Yes, trivially. The tricky part is building a system that the median citizen (and the officers in the military) can verify has been optimised that way vs competing, poorly optimised systems that sound good. Factor in the median citizen has maybe a couple of hours to do research, isn't very principled and doesn't understand game theory well. Also consider that high status people are perfectly happy to set up an "expert" in any given field to spread propaganda favourable to them.

The problem isn't setting up a great system, the problem is what happens when charismatic leaders and people like Stalin turn up.

One day society will collapse and in the chaos people will come together to create a new constitution. The people who find themselves in a position to write that constitution will not have time to read up on psychology and systemantics and cryptography and voting theory and AI, etc, etc. There's all these ideas that may or may not have a place in writing the optimal constitution, but probably nobody is going to utilize them when the times comes.

Has anyone tried to write a constitution based on all this? Not with the expectation that it will actually be used, but as a way to teach these important theories and give a good example of how they can be applied to law?

Someone has already written a "here's how to bootstrap modern technology again if all is lost" book. We also need a "here's how to write a constitution that wont immediately be twisted into a bludgeon against the people" book.

  • > There's all these ideas that may or may not have a place in writing the optimal constitution, but probably nobody is going to utilize them when the times comes.

    I'm not certain.

    Both the US Constitution and the first French Constitution, for instance, were the produce of one century of thinking ideas through. Each successive French Constitution has been redesigned to avoid the problems that led to the fall of the previous one.

    I'm less familiar with other examples.

  • > Someone has already written a "here's how to bootstrap modern technology again if all is lost" book.

    Link?

    > We also need a "here's how to write a constitution that wont immediately be twisted into a bludgeon against the people" book.

    Open up a git for the book and let the people do PRs and bug reports. One file per article.

And this is why I say that people are not and can not be equal, despite how uncomfortable it makes everyone.

Everybody has a "right to an opinion" but some people's opinions are fundamentally invalid because they are not constructed on facts and personal preferences but on an incomplete and incorrect understanding of the world and repeating other people's personal preferences.

The hard part is how to separate truth from lies, how to quantify uncertainty, how to tell apart objective and subjective, and how to make people introspect enough to realize when their preferences are not really theirs.

Intelligent and educated people have a much higher chance to get the objective part right. (To state the obvious, nothing is certain, people looking for absolutes or pretending I am talking in absolutes are either dumb or manipulative.) But they can also have different personal preferences from the unintelligent and uneducated. I still think weighting votes based on a test of knowledge and intelligence should be tries.
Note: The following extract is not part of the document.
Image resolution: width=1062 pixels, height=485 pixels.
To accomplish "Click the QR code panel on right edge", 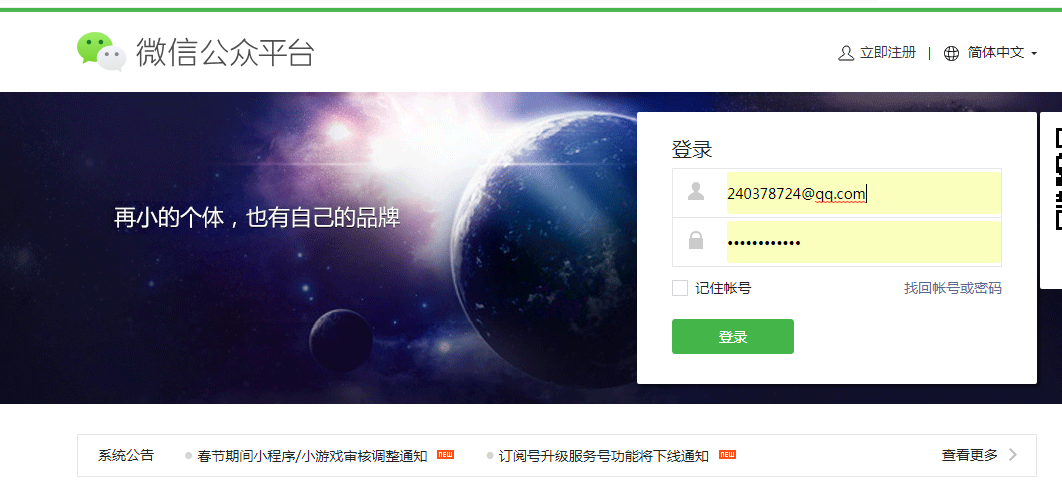I will (x=1051, y=201).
I also see very few reasons for massive nation states to exist beyond common defense. Perhaps laws should have much smaller jurisdictions, down to individual towns, so they can be experimented with and people can move not far if they are really unhappy. But that requires a much smaller and cleaner law system, so common people can understand the differences, otherwise it becomes a mess.

And we should teach people about manipulative techniques and abusive / anti-social personality traits from childhood, teach them to recognize them and even take tests depicting interactions between people where they have to detect use of manipulation.

Banning campaigning would go a long way. The state already mails out voter information containing a little stump speech of each registered candidate at least for Californian elections. Further advertisement is purely propaganda and leads to establishment victories over merit and a genuinely attractive platform.

  • File this under Lies Engineers Believe About Political Science.

    • Not 100% what OP proposed, but in my country political funding is extremely capped. Compared to US, campaigns here are tame to say the least. But overall it’s for the better IMO.

      10 replies →

    • If you don’t understand that advertisement and public relations are merely propaganda, I’m not sure what to tell you beyond that. We think in terms of wholly different realities I guess. Nothing can convince you of my side and nothing can convince me against this conclusion that advertisement is fundamentally propaganda, and as long as we allow for it in politics we allow for the opportunity of malicious intent on the part of moneyed individuals.

      3 replies →

  • Or complete stagnation and entrenchment of current political class and their networks. Not that its necessarily not the case anyway but it would be very heard for anyone outside the system to break in.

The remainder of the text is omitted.